◆ Passage shown ◆
————
1) Presently the maximum capital gains rate is 15%. This is the same rate as for those earning between $8400 and $34,000. A person earning $35,000 has a higher marginal rate than a billionaire.

2) The statement by Bob is accurate. Over 40% of all profits by the S&P 500 were made by financial services companies. In the 1970s it was around 15%, and has climbed ever since. An America where there's so much incentive to go into a field that produces nothing tangible is a weaker America.

3) Income disparity has soared since the 70s, too, with the top 1% increasing their share of income threefold.

4) There is little in the way of experience to prove that lower cap gains rates means higher economic growth. GNP growth was higher in the 80s and 90s, when the max cap gains rate ranged between 20-30%, than it was in the last decade, when it was 15%.

5) The current primary revenue sources for all levels of government are income & cap gains taxes, payroll taxes, sales taxes, and taxes on a single asset - the home. Except for the first, all of these hit the bottom harder than the top. Payroll taxes are capped at $106,800. For the very wealthy, most of their assets will be in stocks, not their homes, and they generally have to spend less of their income.

6) Economics of scale favors large corporations, and the fabulously wealthy who have built them. Eliminating the estate taxes and cutting the cap gains taxes would favor these people more than they already are by market forces.
————
◆ Dataset entries ◆
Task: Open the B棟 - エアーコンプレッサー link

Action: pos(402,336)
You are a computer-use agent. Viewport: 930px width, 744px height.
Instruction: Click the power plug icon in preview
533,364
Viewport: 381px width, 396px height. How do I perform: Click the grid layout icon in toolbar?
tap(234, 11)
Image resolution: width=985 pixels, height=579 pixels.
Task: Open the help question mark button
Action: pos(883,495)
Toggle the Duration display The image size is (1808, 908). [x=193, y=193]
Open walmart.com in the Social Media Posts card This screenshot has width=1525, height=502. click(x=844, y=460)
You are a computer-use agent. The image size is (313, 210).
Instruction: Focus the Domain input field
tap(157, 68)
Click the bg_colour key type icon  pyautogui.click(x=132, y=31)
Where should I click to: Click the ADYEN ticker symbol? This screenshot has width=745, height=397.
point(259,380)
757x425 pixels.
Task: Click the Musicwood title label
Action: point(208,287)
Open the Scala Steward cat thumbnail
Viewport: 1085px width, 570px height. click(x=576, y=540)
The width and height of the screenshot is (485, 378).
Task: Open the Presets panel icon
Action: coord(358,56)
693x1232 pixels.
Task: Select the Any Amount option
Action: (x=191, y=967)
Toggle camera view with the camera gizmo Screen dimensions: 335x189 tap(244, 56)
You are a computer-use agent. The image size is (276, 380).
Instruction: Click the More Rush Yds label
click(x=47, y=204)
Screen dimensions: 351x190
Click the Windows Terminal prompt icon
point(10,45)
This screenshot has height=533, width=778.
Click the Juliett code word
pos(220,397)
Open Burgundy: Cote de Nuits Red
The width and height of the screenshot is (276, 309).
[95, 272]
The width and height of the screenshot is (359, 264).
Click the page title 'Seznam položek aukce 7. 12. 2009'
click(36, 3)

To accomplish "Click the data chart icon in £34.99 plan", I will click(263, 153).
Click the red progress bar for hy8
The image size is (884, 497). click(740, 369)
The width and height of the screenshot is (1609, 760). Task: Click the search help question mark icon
————
◆ Brief ◆
Reproduce in full the numbered points on capital gains taxes and income disparity, keeping every word, figure, and line break intact. The entries that precede this point are not required for anything that follows.

◆ Exercise result ◆
1) Presently the maximum capital gains rate is 15%. This is the same rate as for those earning between $8400 and $34,000. A person earning $35,000 has a higher marginal rate than a billionaire.

2) The statement by Bob is accurate. Over 40% of all profits by the S&P 500 were made by financial services companies. In the 1970s it was around 15%, and has climbed ever since. An America where there's so much incentive to go into a field that produces nothing tangible is a weaker America.

3) Income disparity has soared since the 70s, too, with the top 1% increasing their share of income threefold.

4) There is little in the way of experience to prove that lower cap gains rates means higher economic growth. GNP growth was higher in the 80s and 90s, when the max cap gains rate ranged between 20-30%, than it was in the last decade, when it was 15%.

5) The current primary revenue sources for all levels of government are income & cap gains taxes, payroll taxes, sales taxes, and taxes on a single asset - the home. Except for the first, all of these hit the bottom harder than the top. Payroll taxes are capped at $106,800. For the very wealthy, most of their assets will be in stocks, not their homes, and they generally have to spend less of their income.

6) Economics of scale favors large corporations, and the fabulously wealthy who have built them. Eliminating the estate taxes and cutting the cap gains taxes would favor these people more than they already are by market forces.